Course selections, unofficial transcripts, statements of fees, tax receipts, program changes, etc are all available online, in my case through a more-or-less customized “portal” page that also links to my email. Library holdings catalogues are online, and I can search that from home, put books on hold for myself and view electronic journals via VPN.
I don’t write many essays or papers, but lab reports certainly do require lots of graphs and tables, and I have never had a prof that would accept hand-written reports/tables unless the tables/graphs are the original data collection sheets of data collected during the lab itself. Excel and Word (or their OpenOffice equivalents, in my case) are what are most often used. This was the case back in 2000 as well, though.
While computers are more prevalent now, in general school is still assuming that you don’t necessarily have your own, and a lot of things are still done on paper as before.

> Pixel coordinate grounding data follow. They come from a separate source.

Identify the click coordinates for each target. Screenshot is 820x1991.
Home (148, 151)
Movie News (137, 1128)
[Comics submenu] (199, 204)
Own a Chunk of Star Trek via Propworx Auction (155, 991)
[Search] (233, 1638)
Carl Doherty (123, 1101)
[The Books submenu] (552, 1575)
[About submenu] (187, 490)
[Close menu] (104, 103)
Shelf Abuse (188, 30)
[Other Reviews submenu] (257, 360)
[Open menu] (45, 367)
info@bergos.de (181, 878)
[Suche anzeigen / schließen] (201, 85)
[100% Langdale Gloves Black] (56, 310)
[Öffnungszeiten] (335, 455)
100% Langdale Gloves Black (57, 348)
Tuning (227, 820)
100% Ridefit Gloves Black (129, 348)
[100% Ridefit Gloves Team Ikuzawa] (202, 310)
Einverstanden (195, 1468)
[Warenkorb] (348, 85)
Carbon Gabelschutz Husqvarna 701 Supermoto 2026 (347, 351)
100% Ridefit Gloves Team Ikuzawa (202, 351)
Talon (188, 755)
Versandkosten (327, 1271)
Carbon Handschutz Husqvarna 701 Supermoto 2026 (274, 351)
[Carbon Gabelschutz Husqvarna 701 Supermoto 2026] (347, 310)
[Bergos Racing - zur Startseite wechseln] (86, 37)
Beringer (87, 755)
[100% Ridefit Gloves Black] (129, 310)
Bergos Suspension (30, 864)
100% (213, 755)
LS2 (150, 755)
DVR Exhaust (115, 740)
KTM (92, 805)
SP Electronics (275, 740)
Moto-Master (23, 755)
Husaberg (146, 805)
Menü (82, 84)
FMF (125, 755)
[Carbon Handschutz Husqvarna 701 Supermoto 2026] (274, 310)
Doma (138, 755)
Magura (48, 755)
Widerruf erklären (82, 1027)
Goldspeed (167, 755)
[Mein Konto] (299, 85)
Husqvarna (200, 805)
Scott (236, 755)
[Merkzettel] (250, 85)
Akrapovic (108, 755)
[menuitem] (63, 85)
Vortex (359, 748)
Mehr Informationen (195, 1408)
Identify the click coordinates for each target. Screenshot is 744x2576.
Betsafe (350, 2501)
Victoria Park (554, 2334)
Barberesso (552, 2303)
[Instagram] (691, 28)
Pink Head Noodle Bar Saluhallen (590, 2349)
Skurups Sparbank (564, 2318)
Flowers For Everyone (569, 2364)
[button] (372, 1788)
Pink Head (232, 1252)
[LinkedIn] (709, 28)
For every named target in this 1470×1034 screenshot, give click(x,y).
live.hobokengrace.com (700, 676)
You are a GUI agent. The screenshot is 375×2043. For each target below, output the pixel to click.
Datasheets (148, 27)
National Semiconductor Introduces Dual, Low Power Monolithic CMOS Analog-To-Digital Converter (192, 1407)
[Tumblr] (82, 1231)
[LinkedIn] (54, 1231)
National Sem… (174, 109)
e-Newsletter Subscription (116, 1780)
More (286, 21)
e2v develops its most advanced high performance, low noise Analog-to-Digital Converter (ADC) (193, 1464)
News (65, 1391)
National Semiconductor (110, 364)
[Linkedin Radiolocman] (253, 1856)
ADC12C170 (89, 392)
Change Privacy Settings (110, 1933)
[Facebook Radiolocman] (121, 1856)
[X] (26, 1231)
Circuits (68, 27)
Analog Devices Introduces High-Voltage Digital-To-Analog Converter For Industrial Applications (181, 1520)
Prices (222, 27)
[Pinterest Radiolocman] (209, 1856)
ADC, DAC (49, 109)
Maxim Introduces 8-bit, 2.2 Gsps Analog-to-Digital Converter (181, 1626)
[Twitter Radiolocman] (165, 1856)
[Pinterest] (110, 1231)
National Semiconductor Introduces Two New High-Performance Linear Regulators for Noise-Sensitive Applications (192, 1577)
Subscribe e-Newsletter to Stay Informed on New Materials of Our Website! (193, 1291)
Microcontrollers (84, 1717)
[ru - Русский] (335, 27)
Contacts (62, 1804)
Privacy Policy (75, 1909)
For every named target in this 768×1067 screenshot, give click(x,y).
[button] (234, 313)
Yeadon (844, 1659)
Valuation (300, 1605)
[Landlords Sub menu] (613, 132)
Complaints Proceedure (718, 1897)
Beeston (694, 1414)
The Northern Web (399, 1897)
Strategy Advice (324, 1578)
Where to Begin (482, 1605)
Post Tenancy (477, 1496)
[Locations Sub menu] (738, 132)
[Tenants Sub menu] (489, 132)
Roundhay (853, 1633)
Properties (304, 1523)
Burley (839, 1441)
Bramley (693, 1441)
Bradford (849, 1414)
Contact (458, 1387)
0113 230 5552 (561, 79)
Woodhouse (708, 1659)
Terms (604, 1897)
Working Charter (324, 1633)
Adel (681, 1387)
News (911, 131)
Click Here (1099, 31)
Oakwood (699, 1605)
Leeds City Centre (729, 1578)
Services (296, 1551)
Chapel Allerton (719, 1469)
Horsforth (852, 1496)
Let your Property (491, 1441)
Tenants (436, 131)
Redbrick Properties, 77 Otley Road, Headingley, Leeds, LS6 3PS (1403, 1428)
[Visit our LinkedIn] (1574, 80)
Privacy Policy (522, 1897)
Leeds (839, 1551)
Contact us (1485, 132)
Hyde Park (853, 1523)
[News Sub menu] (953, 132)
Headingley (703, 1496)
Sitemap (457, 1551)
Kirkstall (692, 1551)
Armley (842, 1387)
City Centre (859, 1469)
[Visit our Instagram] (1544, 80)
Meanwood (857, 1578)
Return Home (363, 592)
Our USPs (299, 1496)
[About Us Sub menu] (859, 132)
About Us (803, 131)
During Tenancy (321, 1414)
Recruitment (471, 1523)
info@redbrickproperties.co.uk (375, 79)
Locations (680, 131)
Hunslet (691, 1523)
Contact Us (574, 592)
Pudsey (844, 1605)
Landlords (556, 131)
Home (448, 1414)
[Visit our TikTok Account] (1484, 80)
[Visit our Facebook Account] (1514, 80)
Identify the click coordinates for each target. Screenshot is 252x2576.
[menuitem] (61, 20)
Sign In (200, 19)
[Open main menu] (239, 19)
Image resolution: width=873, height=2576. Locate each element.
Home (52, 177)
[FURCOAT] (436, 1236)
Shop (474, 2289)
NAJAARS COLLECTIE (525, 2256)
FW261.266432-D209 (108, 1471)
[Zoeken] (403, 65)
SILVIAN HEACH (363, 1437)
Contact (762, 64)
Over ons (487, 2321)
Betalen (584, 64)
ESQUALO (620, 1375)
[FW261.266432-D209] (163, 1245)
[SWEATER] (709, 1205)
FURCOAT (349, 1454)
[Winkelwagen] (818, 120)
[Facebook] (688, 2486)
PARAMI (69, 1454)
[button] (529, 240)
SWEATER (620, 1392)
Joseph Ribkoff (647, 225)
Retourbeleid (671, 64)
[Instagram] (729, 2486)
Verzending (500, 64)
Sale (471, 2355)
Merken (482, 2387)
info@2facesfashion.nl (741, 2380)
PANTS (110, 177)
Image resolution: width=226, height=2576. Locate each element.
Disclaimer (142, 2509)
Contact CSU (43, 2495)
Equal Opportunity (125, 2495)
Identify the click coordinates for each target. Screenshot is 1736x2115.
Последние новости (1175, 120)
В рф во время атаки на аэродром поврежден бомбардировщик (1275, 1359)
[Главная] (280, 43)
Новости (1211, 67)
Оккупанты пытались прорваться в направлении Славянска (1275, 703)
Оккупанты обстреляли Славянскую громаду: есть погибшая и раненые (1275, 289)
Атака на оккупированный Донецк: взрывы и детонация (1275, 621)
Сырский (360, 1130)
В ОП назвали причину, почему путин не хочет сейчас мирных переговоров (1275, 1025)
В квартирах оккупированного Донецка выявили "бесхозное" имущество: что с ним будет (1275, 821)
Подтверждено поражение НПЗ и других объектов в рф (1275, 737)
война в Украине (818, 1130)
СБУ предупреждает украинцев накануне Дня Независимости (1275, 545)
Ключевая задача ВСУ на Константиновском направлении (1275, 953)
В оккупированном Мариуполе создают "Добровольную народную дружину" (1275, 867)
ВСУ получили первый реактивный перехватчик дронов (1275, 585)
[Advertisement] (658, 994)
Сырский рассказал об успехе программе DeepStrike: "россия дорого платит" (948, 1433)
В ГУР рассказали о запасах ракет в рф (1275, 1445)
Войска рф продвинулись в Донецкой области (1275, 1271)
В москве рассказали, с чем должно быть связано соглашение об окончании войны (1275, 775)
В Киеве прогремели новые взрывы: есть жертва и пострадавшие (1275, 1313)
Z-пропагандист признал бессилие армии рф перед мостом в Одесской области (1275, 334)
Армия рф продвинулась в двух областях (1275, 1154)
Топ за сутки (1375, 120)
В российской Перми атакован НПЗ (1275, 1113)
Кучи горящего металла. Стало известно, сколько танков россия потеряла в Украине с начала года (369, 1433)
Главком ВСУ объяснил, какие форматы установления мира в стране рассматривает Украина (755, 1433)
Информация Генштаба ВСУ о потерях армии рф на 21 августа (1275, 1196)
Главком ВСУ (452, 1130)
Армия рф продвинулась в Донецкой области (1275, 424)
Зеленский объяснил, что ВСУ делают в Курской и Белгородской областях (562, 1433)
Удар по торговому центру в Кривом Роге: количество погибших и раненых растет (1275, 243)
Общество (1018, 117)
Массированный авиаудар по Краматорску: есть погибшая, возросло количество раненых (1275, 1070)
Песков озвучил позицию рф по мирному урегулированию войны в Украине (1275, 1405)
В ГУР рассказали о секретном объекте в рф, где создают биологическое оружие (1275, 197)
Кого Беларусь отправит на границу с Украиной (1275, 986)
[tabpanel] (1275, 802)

It’s the cell phones that I notice more!
Not only because they are ringing (which they often are!) but because of the extent to which people use them. I haven’t noticed a student actually answer and talk on a ringing cell phone in class, but some students are constantly texting and seem unable to go 15 minutes without communicating to friends somehow. They are just more used to being in constant contact, while that certainly wasn’t the case in 2000, nor when I was back in high school. Way-back-when, I simply learned my friends’ class schedules and we always met up at the same place, but now it’s constant “where r u? in cls? meet at timmy’s?” I’m sure many of them are saying much more profound things, but general conversation with younger classmates (I’m the old fogey at 28) suggests that most of the time, it’s just trying to figure out where to see each other. Of course, I bitch, but my cell phone doesn’t do texting all that well, and I’m thinking of getting a new one, because my new friends just don’t socialize the same way!